Just for fun I’ve compiled a list of ‘Names of Russia’ which did not make it into the final twelve. It is, I appreciate, rather heavy on literary figures. I’d be interested in readers’ comments or suggestions.
1. Leo Tolstoy – Literary giant, whose realist novels, in tandem with Dostoevsky’s works, defined Russian literature’s golden age. His political and religious convictions both reflected and shaped many of the prevailing political and reformist trends in late nineteenth century Russia.
2. Mikhail Gorbachev – Communist General Secretary whose project of evolutionary reform for the USSR sadly was unable to prevail when faced with centrifugal forces and nationalism unleashed by Boris Yeltsin and others.
3. Ilya Repin – Ukrainian born artist whose realist paintings informed Socialist Realism, but far exceeded the merits of that genre. Produced startling and varied canvasses often said to reflect the latent political power of the Russian people.
4. Nikolai Gogol – The father of Russian prose. Dostoevsky believed his generation of novelists had emerged from beneath ‘Gogol’s Overcoat’. His satirical style and almost surreal, slightly grotesque characters informed Dostoevsky’s own novels as well as those of later novelists such as Bulgakov.
5. Rurik – Varangian Prince whose dynasty would rule Kievan Rus and the Russian proto state.
6. Marshall Zhukov – The military commander, born in Belarus, who led the liberation of the Soviet Union from Nazi occupation during the Great Patriotic War. His troops would eventually reach Berlin.

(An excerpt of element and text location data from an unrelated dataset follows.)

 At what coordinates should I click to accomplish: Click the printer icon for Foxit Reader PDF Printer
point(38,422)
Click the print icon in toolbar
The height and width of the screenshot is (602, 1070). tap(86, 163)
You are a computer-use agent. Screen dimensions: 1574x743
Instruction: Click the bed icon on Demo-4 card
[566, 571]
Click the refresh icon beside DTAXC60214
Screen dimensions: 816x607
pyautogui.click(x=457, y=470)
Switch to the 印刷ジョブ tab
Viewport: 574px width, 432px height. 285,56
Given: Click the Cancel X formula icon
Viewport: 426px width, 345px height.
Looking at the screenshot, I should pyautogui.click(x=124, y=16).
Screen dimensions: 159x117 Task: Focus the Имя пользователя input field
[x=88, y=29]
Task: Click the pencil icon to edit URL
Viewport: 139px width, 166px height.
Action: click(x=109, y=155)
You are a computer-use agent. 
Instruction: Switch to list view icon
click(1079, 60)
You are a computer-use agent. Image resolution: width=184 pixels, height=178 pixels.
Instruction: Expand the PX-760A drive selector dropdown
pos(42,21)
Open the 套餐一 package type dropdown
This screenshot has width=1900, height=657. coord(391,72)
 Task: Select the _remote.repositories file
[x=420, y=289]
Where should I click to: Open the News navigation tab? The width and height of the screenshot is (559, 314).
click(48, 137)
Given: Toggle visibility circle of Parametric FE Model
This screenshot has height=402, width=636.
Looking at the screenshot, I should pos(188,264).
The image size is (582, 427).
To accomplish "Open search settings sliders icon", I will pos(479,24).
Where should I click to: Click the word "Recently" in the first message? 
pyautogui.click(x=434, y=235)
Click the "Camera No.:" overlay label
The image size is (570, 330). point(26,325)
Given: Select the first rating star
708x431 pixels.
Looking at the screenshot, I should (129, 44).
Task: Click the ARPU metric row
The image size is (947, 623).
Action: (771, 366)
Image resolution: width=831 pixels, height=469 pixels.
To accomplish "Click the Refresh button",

7. Mikhail Lomonsov – scientist, writer, poet, Lomonsov’s peasant background did not prevent him making a huge contribution to the standardising of the Russian literary language. His experiments in heat and light played a role in shaping modern science.
8. Ivan Turgenev – With Tolstoy and Dostoevsky formed the great triumvirate of ‘golden age’ Russian novelists. A westerniser by sensibility, his finest work was ‘Fathers and Sons’.
9. Yuri Gagarin – The first man in space deserves a mention.
10. Anton Chekhov – Master of the short story, his clear eyed narrative style has been hugely influential in modern literature. Pioneered the ‘stream of consciousness’ device before Joyce.